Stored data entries
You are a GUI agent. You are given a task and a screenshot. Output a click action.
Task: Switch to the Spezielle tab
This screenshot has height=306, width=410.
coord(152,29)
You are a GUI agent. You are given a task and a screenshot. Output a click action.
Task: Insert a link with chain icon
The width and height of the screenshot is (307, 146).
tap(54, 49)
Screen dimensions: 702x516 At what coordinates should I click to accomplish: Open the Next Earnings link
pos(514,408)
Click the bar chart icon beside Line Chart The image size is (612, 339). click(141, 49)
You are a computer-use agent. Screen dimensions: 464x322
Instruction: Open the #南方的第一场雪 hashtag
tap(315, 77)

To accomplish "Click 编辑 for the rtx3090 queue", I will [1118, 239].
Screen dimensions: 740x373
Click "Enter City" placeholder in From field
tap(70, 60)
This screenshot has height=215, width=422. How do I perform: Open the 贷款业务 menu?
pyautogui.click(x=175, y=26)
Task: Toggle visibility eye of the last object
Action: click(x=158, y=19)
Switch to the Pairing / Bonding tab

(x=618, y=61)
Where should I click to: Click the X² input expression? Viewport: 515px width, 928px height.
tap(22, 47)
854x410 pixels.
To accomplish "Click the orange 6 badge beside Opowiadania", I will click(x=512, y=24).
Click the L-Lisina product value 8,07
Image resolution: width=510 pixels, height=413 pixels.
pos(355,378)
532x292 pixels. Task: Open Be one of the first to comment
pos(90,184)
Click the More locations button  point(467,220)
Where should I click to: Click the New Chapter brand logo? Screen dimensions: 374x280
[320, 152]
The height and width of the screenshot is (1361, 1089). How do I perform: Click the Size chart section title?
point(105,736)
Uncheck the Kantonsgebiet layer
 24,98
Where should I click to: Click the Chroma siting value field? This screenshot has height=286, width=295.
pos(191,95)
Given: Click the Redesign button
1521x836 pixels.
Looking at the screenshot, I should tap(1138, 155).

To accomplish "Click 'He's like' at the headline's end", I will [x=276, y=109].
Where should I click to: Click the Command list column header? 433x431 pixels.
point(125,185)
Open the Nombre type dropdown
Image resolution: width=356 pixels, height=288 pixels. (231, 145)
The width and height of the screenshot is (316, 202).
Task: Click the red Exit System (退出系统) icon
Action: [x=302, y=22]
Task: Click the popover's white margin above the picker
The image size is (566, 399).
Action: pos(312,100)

**WORK REQUIRED:**
Lines that contain "will" are to be copied from the records above.

**COMPLETED TASK:**
To accomplish "Click 编辑 for the rtx3090 queue", I will [1118, 239].
To accomplish "Click the orange 6 badge beside Opowiadania", I will click(x=512, y=24).
To accomplish "Click 'He's like' at the headline's end", I will [x=276, y=109].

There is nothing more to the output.